Basta prendere un contenitore alimentare (quello del latte o dei succhi di frutta), pulirlo e tagliarlo a strisce. Nessun problema se i pezzi non saranno tutti uguali. I margini di tolleranza sono ampi, anche se non infiniti.
Incurvando le strisce di carta e plastica su se stesse e unendo gli estremi con una volgare cucitrice a punti metallici, vengono fuori degli anelli relativamente piccoli (4 o 5 cm di diametro, 1 o 2 cm di altezza). Anelli che possono essere uniti tra loro sempre con la cucitrice.
Il modo di giunzione degli anelli rappresenta il criterio di autorganizzazione per un sistema seppure così tanto casareccio e poco aristocratico. Scegliamo il più semplice, quello complanare: accostiamo gli anelli disposti su uno stesso piano e cuciamoli nel punto di contatto. Se gli anelli sono tutti uguali e ognuno è circondato da 6 anelli, il risultato è una superficie piana bucata. Ma gli anelli non sono tutti uguali e la superficie tende a incresparsi. Se poi ogni tanto un anello manca tende a formarsi una calotta.

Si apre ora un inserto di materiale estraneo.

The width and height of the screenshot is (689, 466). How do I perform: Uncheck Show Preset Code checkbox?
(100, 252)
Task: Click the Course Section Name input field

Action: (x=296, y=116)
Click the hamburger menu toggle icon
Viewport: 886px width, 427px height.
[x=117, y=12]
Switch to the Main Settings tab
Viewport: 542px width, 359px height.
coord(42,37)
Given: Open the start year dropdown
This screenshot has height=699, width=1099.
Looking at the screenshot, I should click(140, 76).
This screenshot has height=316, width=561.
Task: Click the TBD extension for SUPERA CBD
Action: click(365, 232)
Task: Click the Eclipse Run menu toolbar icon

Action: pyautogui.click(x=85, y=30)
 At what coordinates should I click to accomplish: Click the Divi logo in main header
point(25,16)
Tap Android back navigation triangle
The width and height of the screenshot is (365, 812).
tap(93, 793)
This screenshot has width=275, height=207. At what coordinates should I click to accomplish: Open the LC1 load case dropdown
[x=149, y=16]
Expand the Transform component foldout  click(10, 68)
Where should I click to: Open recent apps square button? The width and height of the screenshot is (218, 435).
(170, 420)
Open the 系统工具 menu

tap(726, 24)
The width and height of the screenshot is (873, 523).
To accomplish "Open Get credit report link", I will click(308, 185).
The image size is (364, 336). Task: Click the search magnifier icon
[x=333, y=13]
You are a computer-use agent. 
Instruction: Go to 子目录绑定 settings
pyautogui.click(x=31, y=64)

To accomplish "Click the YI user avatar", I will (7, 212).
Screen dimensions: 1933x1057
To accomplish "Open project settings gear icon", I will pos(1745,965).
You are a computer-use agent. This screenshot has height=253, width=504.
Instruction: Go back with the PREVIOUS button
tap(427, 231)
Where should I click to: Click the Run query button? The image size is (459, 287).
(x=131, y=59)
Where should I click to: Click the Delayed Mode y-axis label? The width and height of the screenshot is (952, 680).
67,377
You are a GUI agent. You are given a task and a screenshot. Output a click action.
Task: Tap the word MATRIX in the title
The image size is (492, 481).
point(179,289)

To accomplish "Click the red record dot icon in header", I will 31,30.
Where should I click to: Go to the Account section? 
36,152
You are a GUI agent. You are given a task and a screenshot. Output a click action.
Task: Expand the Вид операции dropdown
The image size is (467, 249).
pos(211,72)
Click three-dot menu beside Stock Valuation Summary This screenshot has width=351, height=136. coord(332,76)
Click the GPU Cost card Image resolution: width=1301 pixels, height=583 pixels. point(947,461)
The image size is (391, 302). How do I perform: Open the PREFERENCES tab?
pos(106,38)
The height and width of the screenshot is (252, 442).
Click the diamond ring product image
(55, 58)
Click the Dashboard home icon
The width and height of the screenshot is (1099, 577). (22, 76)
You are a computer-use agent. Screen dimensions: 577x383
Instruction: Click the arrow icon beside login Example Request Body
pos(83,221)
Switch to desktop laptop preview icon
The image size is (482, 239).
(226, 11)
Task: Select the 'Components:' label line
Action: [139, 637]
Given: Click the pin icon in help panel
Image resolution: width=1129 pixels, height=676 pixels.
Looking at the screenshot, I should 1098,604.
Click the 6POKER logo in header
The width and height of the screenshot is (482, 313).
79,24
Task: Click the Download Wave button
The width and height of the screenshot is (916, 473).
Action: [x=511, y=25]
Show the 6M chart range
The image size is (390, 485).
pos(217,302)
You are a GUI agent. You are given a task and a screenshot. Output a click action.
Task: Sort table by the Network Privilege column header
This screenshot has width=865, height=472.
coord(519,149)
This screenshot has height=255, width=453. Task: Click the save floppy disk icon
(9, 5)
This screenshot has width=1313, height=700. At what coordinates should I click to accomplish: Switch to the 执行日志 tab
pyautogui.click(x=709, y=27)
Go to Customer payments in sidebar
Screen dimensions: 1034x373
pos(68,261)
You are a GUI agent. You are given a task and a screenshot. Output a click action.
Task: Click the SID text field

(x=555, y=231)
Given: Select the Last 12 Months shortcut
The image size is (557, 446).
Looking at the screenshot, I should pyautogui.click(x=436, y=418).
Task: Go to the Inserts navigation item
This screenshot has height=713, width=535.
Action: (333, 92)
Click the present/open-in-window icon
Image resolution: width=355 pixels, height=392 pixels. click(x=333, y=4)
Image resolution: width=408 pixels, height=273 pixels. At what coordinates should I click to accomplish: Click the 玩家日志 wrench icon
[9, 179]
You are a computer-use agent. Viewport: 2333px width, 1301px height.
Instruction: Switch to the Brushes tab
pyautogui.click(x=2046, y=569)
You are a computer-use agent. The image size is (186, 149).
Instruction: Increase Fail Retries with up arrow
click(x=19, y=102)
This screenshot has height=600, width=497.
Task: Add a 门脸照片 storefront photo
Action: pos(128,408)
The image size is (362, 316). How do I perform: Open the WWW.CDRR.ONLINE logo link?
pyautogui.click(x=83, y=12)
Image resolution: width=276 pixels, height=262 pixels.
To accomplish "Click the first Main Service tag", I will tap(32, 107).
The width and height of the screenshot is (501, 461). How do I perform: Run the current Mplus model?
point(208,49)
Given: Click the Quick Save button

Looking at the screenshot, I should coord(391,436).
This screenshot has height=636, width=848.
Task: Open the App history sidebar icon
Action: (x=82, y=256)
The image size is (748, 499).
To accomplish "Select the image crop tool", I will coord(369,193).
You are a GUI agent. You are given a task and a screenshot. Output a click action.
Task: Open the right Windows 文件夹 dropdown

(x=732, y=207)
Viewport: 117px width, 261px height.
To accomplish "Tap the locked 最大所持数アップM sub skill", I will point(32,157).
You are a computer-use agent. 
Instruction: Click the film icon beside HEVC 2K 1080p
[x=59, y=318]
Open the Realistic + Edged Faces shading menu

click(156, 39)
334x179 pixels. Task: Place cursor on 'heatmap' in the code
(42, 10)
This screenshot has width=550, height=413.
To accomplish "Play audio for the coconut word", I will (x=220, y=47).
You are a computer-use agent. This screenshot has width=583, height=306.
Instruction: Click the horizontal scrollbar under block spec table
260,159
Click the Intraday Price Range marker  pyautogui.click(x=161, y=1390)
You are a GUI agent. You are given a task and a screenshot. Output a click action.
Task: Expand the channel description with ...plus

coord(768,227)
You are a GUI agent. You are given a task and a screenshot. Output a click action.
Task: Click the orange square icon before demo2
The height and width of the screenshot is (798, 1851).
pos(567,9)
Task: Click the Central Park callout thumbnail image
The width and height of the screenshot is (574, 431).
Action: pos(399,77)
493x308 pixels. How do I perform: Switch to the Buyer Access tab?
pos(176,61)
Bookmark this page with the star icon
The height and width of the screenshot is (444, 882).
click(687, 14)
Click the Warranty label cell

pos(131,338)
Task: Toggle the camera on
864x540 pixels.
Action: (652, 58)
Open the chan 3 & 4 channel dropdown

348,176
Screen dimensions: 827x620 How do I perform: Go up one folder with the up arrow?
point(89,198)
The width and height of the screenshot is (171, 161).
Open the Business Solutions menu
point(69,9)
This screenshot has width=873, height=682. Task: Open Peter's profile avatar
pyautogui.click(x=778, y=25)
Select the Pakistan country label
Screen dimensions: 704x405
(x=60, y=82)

La flessibilità del materiale permette la deformazione degli anelli che da tondi diventano ovali, oblunghi, distorti. E la deformazione degli anelli permette la modellabilità della superficie. Ogni elemento del sistema si organizza soltanto in funzione degli elementi vicini, come recita la principale definizione del principio di autorganizzazione. Nello stesso tempo i margini di tolleranza applicati a un elevato numero di ripetizioni generano una forma, un assetto complessivo del sistema con una propria identità figurativa.

La natura è piena di textures generate dalla ripetizione all’infinito di un elemento o meccanismo riproduttivo: coralli e spugne mantengono allo scoperto tanto gli elementi primari che si ripetono l’uno attaccato all’altro, quanto la variabilità delle combinazioni che lo stesso meccanismo riesce a produrre.
Anelli di carta e punti metallici servono a costruire dei macro-coralli? Giocando sulle deformazioni degli anelli, i raggi di curvatura della superficie passano dal molto stretto (1 o 2 diametri) all’infinito e la forma del macro-corallo si lascia modellare orientata o ispirata dalla bio-similitudine.

Considerazioni al margine:
- le prestazioni strutturali della forma generata dagli anelli è incredibilmente superiore alle strisce di carta utilizzate per costruirla;
- la deformazione sistematica degli anelli, necessaria alla modellazione del macro-coralli, producono un modello fisico fotografabile e testabile ma non traducibile un modello grafico e, meno che mai, in un modello strutturale;
- la bio-similitudine non riguarda tanto il materiale di partenza o la configurazione di arrivo, quanto il meccanismo di aggregazione e crescita degli elementi costitutivi.